Ciñámonos, por no enredarnos en sus más célebres trapacerías, al antecedente del acto que había motivado su presencia en el Congreso: el juramento de Felipe de Borbón. González, que encaraba la recta final de su primera legislatura al frente del Gobierno, conminó a Gregorio Peces-Barba, a la sazón presidente de la cámara, a que le concediera la prerrogativa de pronunciar un discurso. Las diferencias entre ambos, que ya habían aflorado en forma de llamadas a la cortesía parlamentaria, derivaron esta vez en un enfrentamiento de cuyos pormenores dio cuenta Peces-Barba en el último capítulo de su libro de memorias La democracia en España, en que atribuye la porfía de Moncloa en intervenir la ceremonia al culto a la personalidad instituido por aquel al que apodaron Dios, sin que le faltaran méritos para ello. Así acota el autor la deriva despótica del felipismo (y sólo estábamos en 1986): “Se había llegado a tal borrachera de éxito que todos, según comprendí entonces, éramos unos simples delegados del presidente, sin personalidad ni independencia”.

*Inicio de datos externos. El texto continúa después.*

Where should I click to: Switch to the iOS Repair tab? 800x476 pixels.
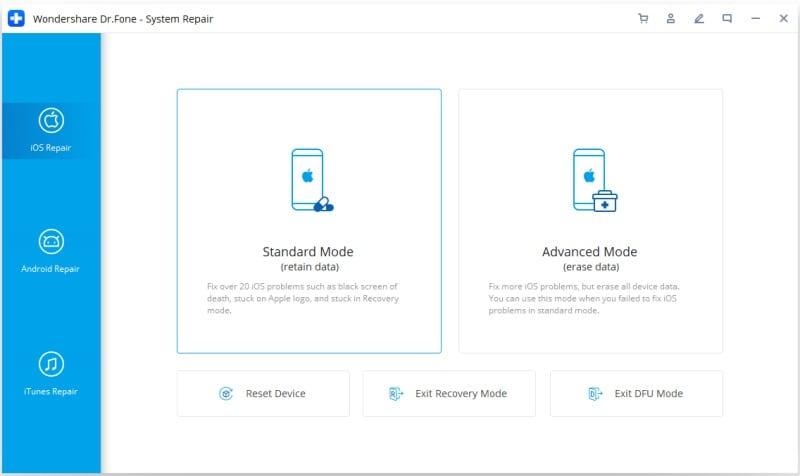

Sánchez, ciertamente, trató de retorcer el protocolo para evitar que su asiento en el escenario (a la izquierda de la Infanta Sofía y en segundo plano) pusiera de relieve su condición de subalterno; nada que no pueda equipararse (¡y a la baja!) a las presiones que alentó González, de quien el actual jefe del Ejecutivo no es sino su alumno más impúdico. Únicamente la evidencia de que las cesiones de Sánchez precipitan el colapso del Estado de Derecho, y la desfachatez con que acostumbra a desentenderse del periódico de ayer para refundar el mundo al paso de la necesidad (¡cómo le va a pesar conceder indultos y borrar delitos, si él ha basado su acción política en una permanente autoamnistía!) nos permiten entrever en el legado de González un atisbo de decencia. Pero que nadie se engañe: estamos ante una cuestión de grado, no de naturaleza (y que también interpela, por cierto, al PP, no ya al de los tiempos de Aznar y Rajoy, que va de suyo, sino al que hoy sopesa volver a confundirse, entiéndase en sentido oblicuo, con el nacionalismo ambiente).

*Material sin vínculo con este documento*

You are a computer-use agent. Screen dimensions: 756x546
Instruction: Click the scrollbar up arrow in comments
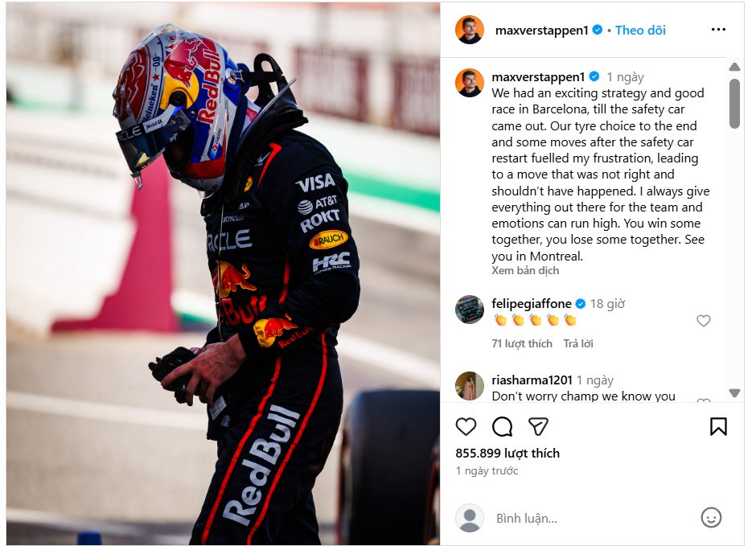point(734,67)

Sánchez ha abundado en los mismos sectarismo, cinismo y cesarismo de los que hizo gala González, con la sola diferencia de que en su caso los alardes de poder son aún más aparatosos, una degeneración que bien podría obedecer a la necesidad de sacudirse el estigma del gobernante maniatado, es decir, a su debilidad, y que, en cualquier caso, no es insensible al qué dirán. Como él mismo ha entendido hace tiempo, es la condición de posibilidad de la España demediada, y el regodeo elemental de quienes han crecido en el odio de prestado a la derecha.